Records shown =>
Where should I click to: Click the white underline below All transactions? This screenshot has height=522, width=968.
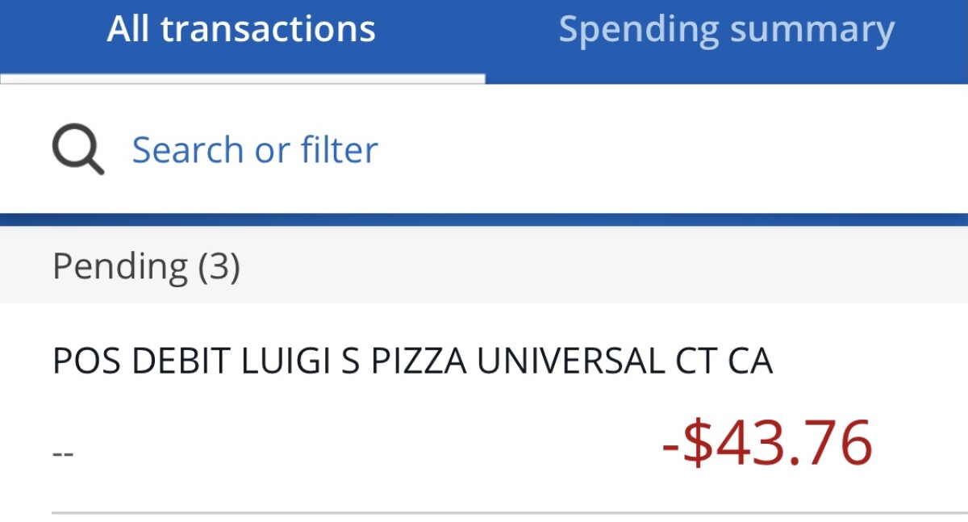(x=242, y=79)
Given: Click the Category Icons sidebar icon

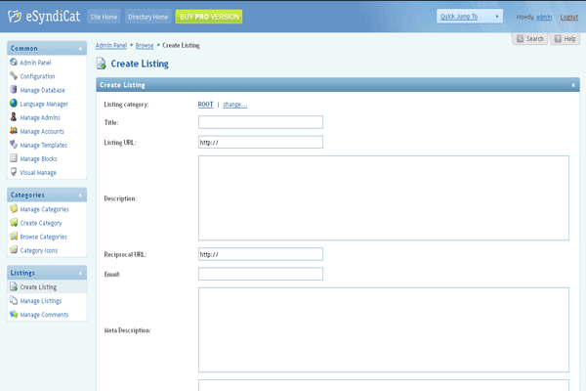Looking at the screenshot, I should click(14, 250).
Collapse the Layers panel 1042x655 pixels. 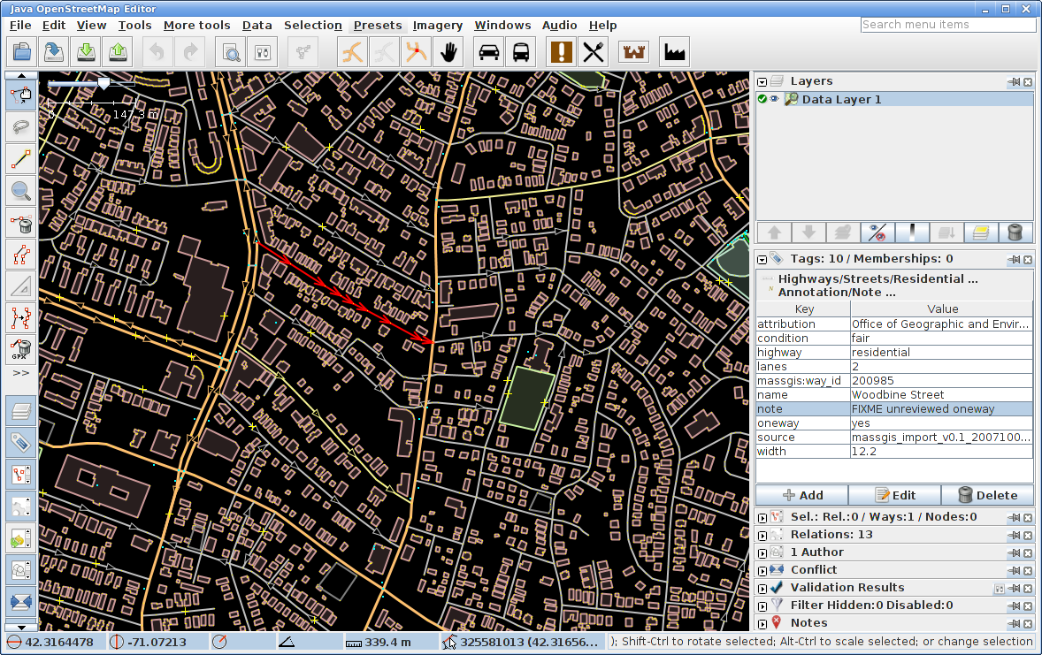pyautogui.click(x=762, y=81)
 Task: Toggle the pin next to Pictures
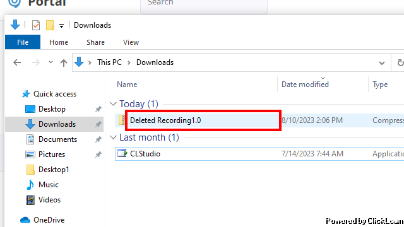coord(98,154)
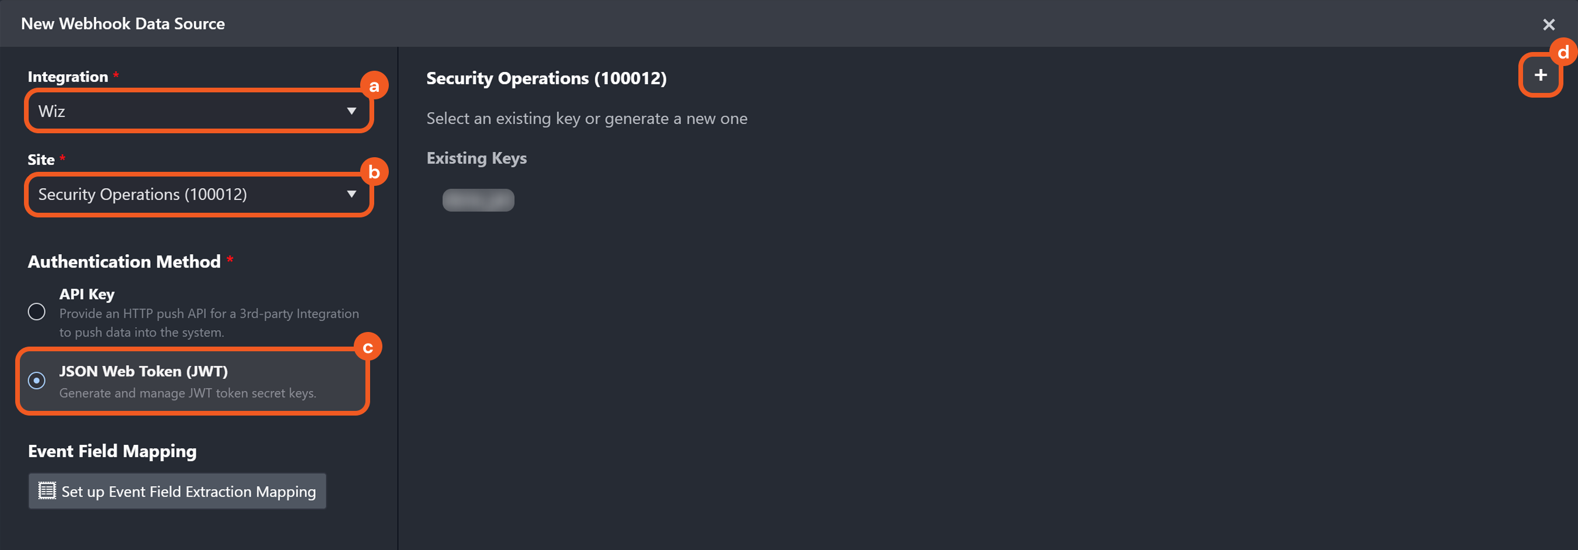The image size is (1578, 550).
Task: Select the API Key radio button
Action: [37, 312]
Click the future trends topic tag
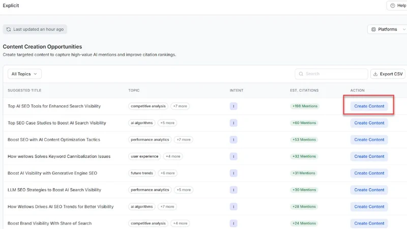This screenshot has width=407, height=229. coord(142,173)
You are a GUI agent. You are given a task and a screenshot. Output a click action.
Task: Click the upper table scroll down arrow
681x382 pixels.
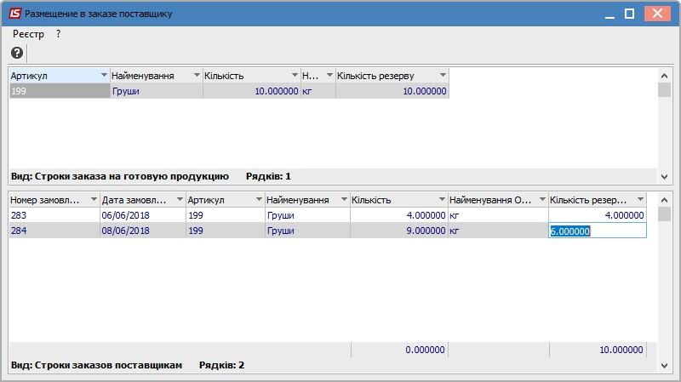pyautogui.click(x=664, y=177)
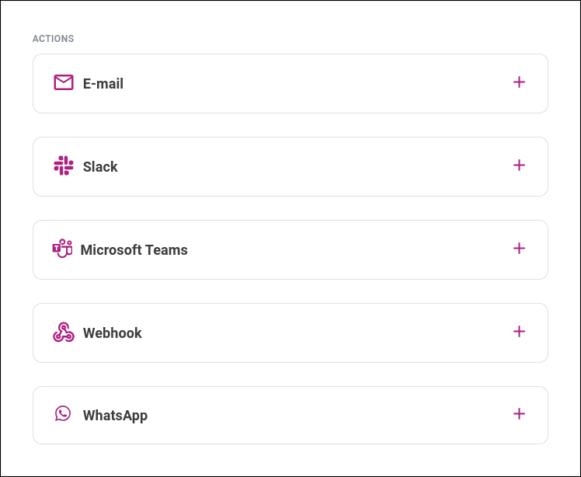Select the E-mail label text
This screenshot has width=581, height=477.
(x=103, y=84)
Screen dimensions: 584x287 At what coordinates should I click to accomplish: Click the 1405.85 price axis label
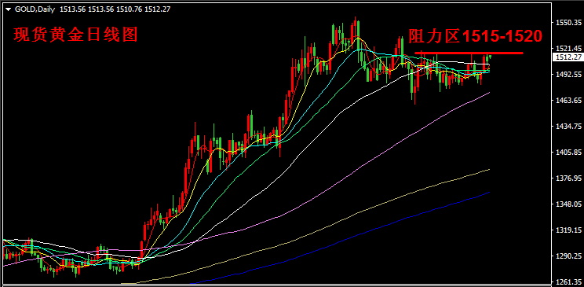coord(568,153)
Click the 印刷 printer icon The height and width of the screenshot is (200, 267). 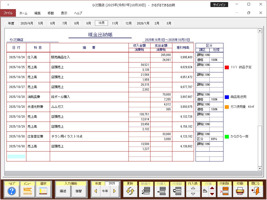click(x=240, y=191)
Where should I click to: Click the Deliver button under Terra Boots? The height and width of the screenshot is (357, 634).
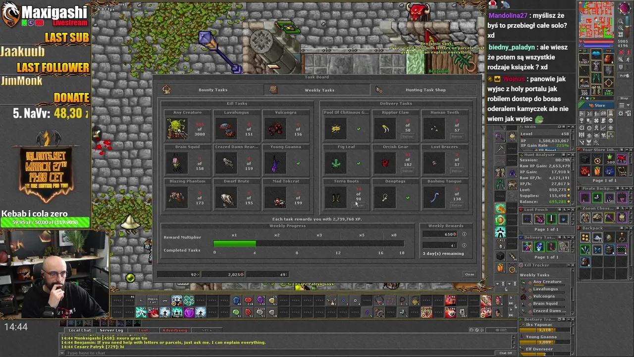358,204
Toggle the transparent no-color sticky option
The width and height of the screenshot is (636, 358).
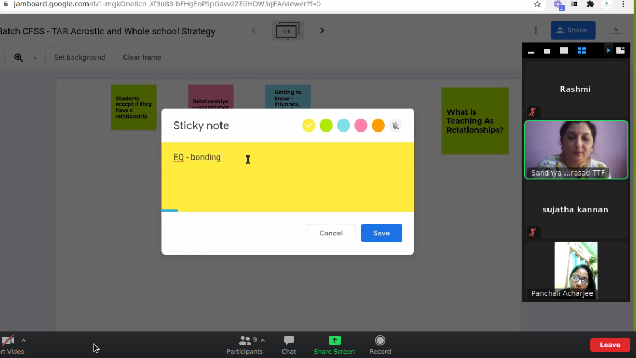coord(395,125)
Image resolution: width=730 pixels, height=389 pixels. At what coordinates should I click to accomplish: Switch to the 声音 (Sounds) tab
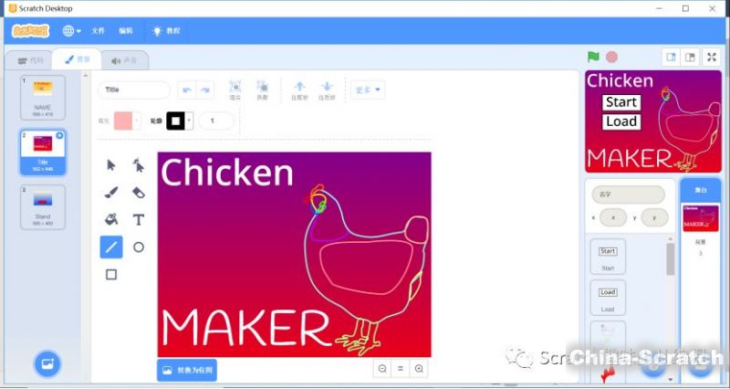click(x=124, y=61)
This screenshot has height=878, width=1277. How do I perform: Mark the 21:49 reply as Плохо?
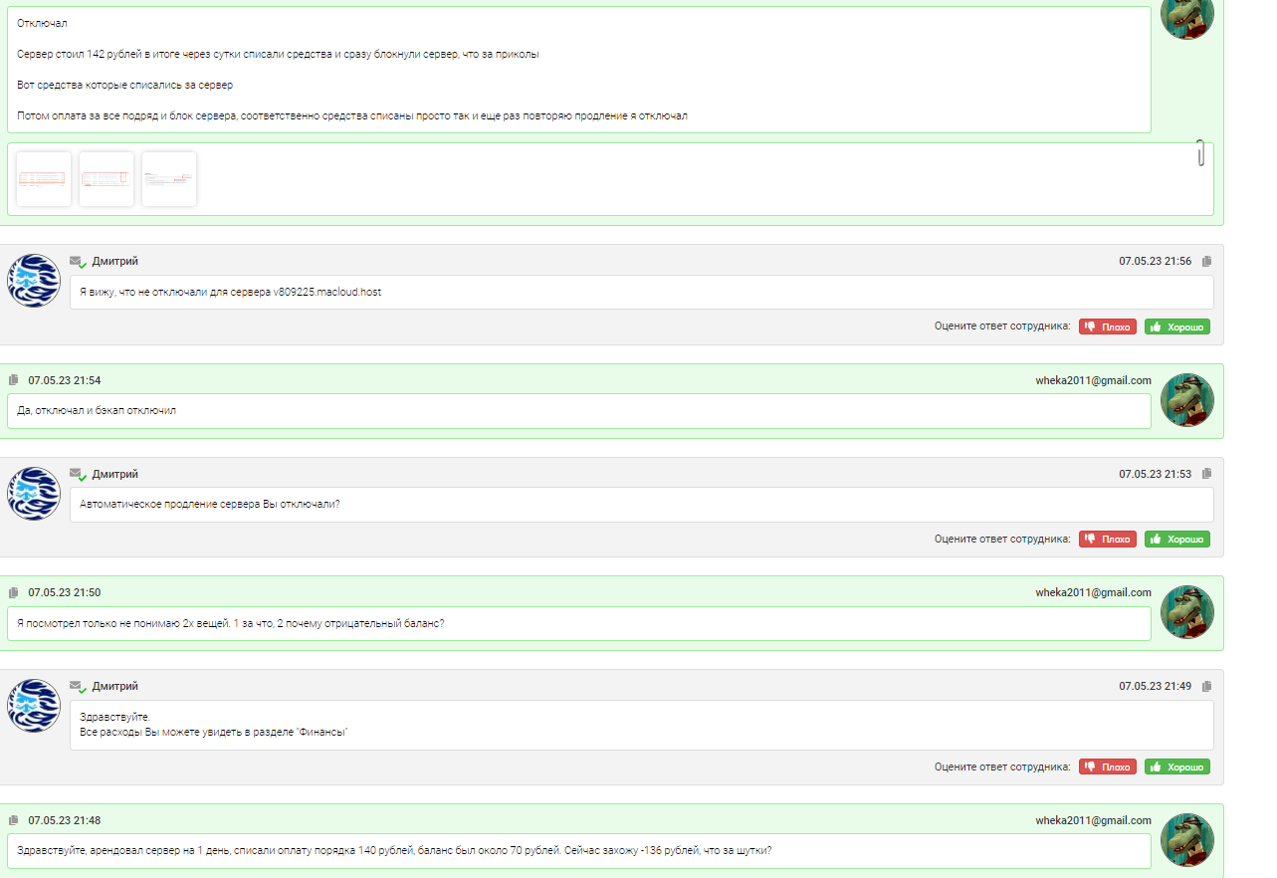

Assignment => Only one stretch of the data is wanted: write out exactly the lines from the one holding "Task: Toggle the pin next to Pictures" through the one holding "Task: Click the upper table scroll down arrow", both included, without the pictures.

Solution to this problem =>
 Task: Toggle the pin next to Pictures
coord(98,154)
The image size is (1578, 550).
Task: Select the API Key radio button
Action: [37, 312]
Click the future trends topic tag
This screenshot has width=407, height=229. coord(142,173)
You are a GUI agent. You are given a task and a screenshot. Output a click action.
Task: Click the upper table scroll down arrow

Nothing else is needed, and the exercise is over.